Apart from that, there is a need to refer to the article by Barros (2013) who has examined the lifespan of Santos Dumont. He was a Brazilian aviator who contributed much to the invention of dirigibles and airplanes as well as to the enhancement of aircraft as a whole. Following the reasoning of the scholar, the aviator has “exhibited a series of epidemiological risk factors for suicide: male gender, severe depression, advanced age, a comorbid neurologic condition (possibly), feelings of despair and guilt, social isolation, absence of a marital bond, and absence of effective treatment” (Barros, 2013, p. 208). This acute change in Dumont’s behavior was caused by the fact that his inventions were used in wartime and many innocent people died because of them. On a similar note, the symptoms seem to be similar to the ones ascribed to Andreas Lubitz who was found guilty of the crash of the Airbus 320. Furthermore, Willsher (2015) has emphasized that “he had suffered from severe depression in the past and a computer found at his home showed he had used the internet to research suicide methods in the days leading up to the crash”. Of course, this comparison does not presume any emphasis of the fact that people with certain mental health concerns should actively participate in the analyzed field. Moreover, no intention is attached to this article with relation to leaving the things the way they are at the moment. On the contrary, reference to these two resources underlines a necessity to clearly identify the issue of mental illness among pilots and study these factors accurately. Sufficient proof has to be collected to ensure that flights are organized as evidence-based practice and all possible hazards are eliminated.

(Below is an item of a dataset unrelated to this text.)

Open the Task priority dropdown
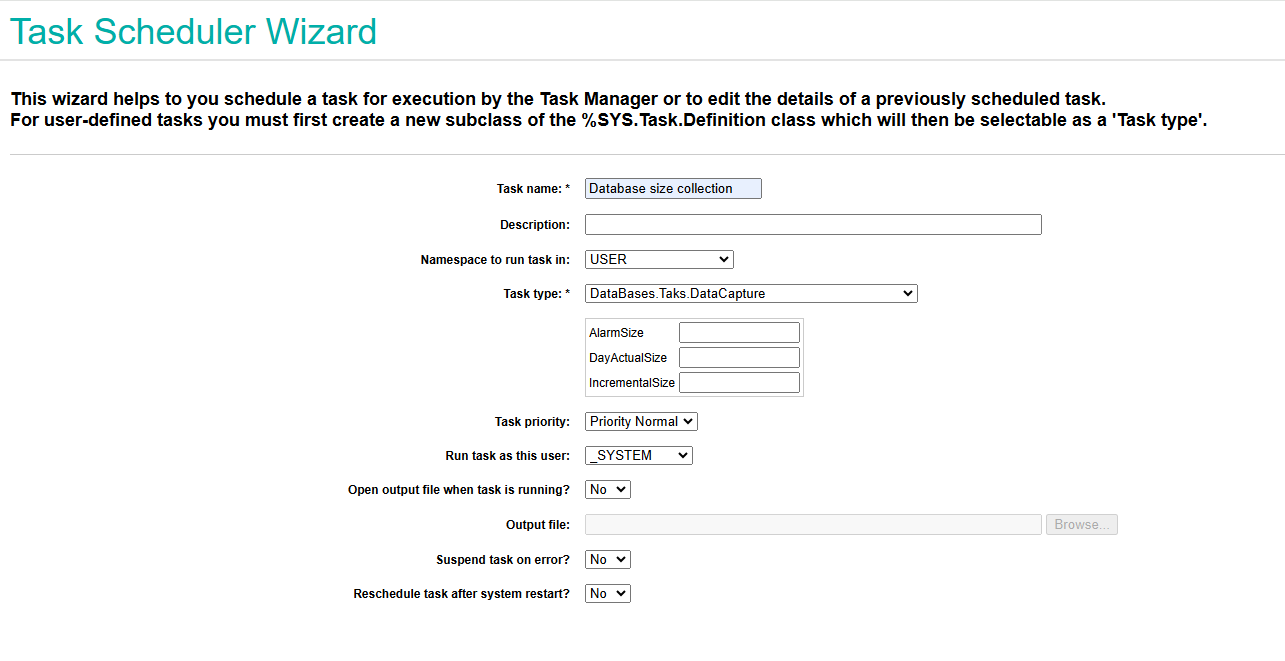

Drawing upon the findings of the literature review, it is necessary to state that the introduced research question is extremely important for consideration. Nevertheless, the evidence obtained in the context of the paper does not provide ample and one-sided answer to the set research question. Namely, it is not reasonable to assert that all pilots pose a potential danger to other members of the crew and passengers. However, the problem of the pressing working atmosphere undoubtedly exists and causes a serious concern for their mental health conditions as well as the safety of the individuals on board.
From the perspective of the scholars and practitioners who clearly emphasized the above fact, the severity of the negative potential embodied in a range of unfavorable factors considered in the paper should not be underestimated. Indeed, permanent exhaustion, constant change of the time zones among other aspects heavily impact the productivity and health of the pilots. Moreover, these issues make their life-to-work correlation substantially imbalanced. The fact that the aviation practice can neither prevent nor cope with these issues due to the lack of awareness, assessment, intervention strategies and even ignorance of this concern poses a threat to the whole society. At the same time, the study by Sykes et al. (2012) has showed a reverse side of the problem indicating that pilots are found healthier than the general population. This study did not contradict the previous findings. Nonetheless, it once again allowed to emphasize that more in-depth and holistic exploration is needed to address the raised concerns and issues.